De verdad que hacía mi
mejor esfuerzo, pero a veces el cerebro no me daba y ella tenía que volver a
explicar todo. Nunca se enojaba, era muy paciente y me hablaba con su voz dulce:
“Perita, vamos a repasarlo de nuevo, no te preocupes, falta mucho para tu examen
parcial”. Podía darme cuenta de que se me subían los colores, entonces Caro me
abrazaba fuerte y me besaba en la cabeza. Pegada a su pecho, olía su perfume y
sentía que podía resolver todas las ecuaciones de primer grado que se me
pusieran enfrente.
Caro fue mi maestra
durante toda la secundaria.

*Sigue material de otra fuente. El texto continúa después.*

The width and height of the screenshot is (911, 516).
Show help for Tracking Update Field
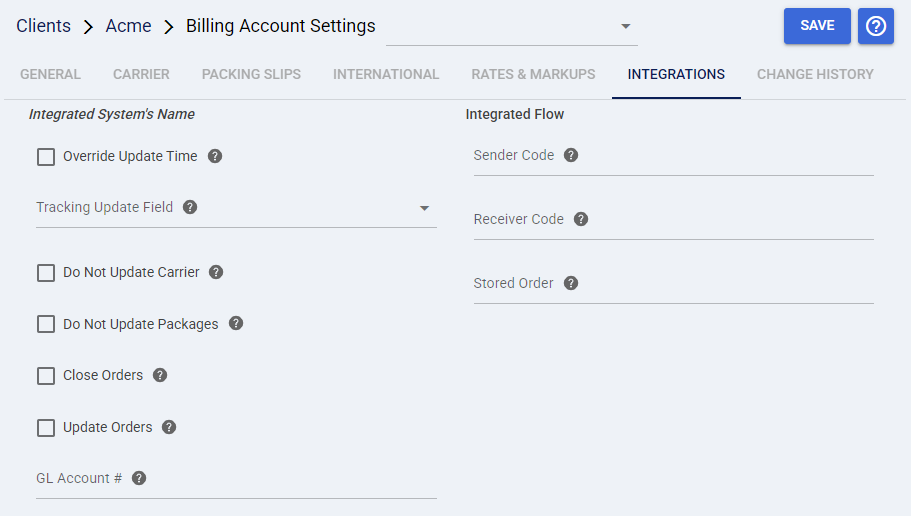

Me seguía sorprendiendo que una muchacha tan bonita
fuera tan buena con el álgebra, tanto, que hasta una burra como yo pudo
aprenderse la fórmula general, resolver ecuaciones de tercer grado y pasar
todos sus exámenes, incluido el de admisión a la preparatoria. Pero no siempre
hablábamos de matemáticas, también de mi miedo a quedarme ciega, de sus ganas
de viajar por Europa, de lo mal que se llevaban mis papás. Fuimos varias veces al
cine, me acuerdo que vimos El juego de la fortuna, donde un nerd de los
números logra que un equipo de beisbol haga historia, una cosa muy rara para
alguien que no entiende ni las matemáticas ni el beisbol.
Durante tres años tuve
la oportunidad de escuchar su voz junto a mi oído, de sentir sus caricias en mi
cabello, su pierna junto a la mía. Caro se fue antes de que yo empezara la
prepa. Ella ya había terminado su carrera y le ofrecieron un trabajo muy bien
pagado en otra ciudad. Nuestra despedida duró menos de diez minutos: me tomó de
las manos, me miró a los ojos y dijo que me iba a extrañar un montón, que nunca
había tenido una amiga tan bonita y divertida como yo. A mí toda la noticia me
traía atarantada, sólo alcancé a decir que la iba a extrañar, que no se
olvidara de mí. Ella me deseó suerte en la escuela, me dio un beso y se fue. No
la volví a ver.
A veces mi mamá me
contaba cosas de Caro, que en su trabajo la mandaron a Alemania, que allá se
casó, que tuvo un hijo, que se divorció y regresó a México. Yo terminé la
carrera en Administración de Empresas y le ayudaba a mi mamá con el negocio,
ahora teníamos tres sucursales y había un montón de trabajo.
Hace unos días recibí
una solicitud de amistad de Facebook, era de Caro. Estuve a punto de
eliminarla, por puro despecho, tantos años sin una noticia suya, pero en su
foto de perfil se ve bien bonita. Siempre fue una traga años, siempre fue muy
lista, siempre fue todas las cosas. Terminé confirmando la solicitud. Tal vez uno
de estos días me anime a escribirle un mensaje.